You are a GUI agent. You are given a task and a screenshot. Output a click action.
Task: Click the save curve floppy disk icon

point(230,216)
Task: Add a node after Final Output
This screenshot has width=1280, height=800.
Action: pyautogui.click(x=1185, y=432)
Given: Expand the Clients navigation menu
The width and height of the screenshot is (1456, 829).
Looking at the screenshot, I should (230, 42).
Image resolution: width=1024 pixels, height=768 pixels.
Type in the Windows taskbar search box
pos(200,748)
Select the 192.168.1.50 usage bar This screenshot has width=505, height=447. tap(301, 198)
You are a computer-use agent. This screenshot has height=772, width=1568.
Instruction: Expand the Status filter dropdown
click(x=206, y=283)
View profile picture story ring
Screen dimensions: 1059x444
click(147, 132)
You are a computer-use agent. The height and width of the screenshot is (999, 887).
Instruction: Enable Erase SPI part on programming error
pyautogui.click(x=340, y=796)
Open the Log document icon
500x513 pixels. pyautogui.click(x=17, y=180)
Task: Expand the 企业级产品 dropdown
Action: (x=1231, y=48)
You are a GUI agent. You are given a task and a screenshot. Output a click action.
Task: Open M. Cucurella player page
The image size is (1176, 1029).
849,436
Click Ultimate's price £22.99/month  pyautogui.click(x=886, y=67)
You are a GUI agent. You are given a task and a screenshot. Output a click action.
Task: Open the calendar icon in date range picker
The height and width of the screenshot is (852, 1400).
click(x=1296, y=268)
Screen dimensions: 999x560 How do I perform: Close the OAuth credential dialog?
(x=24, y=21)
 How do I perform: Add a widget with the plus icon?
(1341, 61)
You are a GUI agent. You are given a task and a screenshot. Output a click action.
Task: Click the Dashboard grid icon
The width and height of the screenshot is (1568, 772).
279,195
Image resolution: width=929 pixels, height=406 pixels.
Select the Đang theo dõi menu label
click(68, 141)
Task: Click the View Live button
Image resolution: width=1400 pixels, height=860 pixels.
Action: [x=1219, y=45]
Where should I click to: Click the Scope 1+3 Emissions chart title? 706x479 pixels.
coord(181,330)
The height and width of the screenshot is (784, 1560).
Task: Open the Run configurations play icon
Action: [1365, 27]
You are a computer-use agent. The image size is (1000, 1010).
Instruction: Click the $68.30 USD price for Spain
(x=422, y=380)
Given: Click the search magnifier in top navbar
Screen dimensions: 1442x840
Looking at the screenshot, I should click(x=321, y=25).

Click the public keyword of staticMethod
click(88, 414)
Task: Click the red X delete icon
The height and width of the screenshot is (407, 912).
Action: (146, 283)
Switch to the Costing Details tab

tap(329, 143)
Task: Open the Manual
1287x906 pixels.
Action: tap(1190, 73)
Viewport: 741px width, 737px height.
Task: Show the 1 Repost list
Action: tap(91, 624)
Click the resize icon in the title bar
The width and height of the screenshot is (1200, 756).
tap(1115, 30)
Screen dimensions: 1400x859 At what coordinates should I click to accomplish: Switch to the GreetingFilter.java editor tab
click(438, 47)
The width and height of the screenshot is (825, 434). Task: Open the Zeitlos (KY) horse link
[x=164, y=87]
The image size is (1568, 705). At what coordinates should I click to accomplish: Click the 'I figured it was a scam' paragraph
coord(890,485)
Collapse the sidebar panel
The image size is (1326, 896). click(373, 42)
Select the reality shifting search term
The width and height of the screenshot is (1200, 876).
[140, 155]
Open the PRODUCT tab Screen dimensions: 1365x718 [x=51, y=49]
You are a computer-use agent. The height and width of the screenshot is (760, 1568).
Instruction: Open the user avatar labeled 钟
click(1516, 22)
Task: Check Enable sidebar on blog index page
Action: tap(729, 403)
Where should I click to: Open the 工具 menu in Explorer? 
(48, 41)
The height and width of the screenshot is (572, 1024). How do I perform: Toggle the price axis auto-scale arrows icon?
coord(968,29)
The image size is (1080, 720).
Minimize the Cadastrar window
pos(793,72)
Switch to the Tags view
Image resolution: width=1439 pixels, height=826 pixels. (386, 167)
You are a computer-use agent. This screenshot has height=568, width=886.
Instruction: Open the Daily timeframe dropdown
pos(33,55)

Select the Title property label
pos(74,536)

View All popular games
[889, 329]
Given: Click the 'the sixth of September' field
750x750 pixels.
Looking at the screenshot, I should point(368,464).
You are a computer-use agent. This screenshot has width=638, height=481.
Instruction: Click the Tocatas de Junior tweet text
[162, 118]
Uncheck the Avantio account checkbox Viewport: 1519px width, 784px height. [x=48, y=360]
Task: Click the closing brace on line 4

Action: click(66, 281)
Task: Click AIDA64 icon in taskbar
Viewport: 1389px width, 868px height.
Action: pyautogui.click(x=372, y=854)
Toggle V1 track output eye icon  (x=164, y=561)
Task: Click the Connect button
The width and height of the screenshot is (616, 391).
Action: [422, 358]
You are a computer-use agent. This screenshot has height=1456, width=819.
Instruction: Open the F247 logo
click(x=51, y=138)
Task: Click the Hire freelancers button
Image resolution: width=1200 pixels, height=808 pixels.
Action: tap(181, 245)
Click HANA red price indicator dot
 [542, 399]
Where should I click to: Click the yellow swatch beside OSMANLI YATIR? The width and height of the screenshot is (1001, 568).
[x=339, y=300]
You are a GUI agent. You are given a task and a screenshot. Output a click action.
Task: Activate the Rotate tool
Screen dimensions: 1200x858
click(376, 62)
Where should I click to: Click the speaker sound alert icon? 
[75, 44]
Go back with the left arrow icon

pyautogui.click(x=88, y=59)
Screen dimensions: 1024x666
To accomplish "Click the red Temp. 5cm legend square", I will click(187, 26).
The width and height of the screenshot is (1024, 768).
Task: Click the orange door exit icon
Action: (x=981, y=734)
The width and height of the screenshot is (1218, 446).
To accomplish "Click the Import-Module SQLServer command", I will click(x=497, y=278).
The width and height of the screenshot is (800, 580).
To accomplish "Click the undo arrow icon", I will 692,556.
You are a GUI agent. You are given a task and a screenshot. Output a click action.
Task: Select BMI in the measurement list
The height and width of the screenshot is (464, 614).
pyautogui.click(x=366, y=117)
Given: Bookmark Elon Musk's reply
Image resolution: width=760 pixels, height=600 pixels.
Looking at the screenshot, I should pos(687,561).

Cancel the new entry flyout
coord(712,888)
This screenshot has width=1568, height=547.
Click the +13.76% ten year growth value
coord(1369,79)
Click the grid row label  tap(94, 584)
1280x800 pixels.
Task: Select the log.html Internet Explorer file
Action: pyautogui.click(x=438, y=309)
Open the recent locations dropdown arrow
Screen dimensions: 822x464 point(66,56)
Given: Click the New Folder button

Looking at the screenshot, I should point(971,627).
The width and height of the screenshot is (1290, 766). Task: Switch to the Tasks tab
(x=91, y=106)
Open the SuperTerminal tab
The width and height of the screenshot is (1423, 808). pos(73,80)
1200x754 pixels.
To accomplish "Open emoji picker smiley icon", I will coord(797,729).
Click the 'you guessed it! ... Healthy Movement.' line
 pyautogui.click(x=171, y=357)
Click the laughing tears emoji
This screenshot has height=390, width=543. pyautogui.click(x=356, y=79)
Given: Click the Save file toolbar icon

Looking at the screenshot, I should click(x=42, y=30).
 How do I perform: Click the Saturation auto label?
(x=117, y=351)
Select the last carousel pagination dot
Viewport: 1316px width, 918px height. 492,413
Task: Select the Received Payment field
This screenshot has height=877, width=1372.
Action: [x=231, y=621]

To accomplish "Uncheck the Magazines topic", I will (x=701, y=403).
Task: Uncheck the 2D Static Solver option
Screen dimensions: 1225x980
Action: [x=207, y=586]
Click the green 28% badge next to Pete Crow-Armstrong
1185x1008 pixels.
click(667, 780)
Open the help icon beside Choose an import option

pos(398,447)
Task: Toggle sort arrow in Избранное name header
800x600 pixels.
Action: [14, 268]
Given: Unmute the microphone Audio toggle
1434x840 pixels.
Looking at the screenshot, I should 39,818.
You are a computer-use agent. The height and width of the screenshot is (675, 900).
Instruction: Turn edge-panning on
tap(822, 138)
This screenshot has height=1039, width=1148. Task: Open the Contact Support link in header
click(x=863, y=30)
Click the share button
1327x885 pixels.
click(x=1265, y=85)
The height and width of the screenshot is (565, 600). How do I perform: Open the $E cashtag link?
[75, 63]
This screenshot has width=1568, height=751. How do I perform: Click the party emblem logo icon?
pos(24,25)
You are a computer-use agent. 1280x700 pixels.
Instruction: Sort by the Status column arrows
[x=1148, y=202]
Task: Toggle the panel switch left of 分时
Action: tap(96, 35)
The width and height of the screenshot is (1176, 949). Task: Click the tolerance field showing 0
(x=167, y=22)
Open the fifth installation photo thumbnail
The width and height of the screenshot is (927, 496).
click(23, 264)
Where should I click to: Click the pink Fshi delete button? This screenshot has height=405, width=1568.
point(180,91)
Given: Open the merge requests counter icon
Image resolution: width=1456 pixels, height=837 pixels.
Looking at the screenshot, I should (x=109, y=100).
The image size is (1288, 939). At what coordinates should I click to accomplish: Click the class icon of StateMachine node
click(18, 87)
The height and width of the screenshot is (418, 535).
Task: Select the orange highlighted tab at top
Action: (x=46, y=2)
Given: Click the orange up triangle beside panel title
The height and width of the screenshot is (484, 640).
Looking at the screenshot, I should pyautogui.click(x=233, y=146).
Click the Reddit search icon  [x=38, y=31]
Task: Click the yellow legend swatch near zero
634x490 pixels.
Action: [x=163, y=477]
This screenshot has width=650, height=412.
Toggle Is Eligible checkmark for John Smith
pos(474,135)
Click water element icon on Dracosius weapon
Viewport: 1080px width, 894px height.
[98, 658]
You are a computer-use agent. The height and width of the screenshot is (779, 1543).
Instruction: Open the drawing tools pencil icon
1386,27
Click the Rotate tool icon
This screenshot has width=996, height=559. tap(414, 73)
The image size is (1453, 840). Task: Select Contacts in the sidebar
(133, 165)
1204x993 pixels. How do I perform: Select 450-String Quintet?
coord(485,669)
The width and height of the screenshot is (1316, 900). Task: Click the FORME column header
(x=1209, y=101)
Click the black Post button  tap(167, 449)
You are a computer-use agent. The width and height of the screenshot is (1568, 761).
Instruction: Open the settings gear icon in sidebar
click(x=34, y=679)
****************************************
WORK TO DO:
Extract the rows that begin with the line containing "is (779, 1543)." and end with the line containing "This screenshot has width=996, height=559.", including both of those lines, and reproduce them verbatim.

REPLY TO THE EXERCISE:
You are a computer-use agent. The height and width of the screenshot is (779, 1543).
Instruction: Open the drawing tools pencil icon
1386,27
Click the Rotate tool icon
This screenshot has width=996, height=559. tap(414, 73)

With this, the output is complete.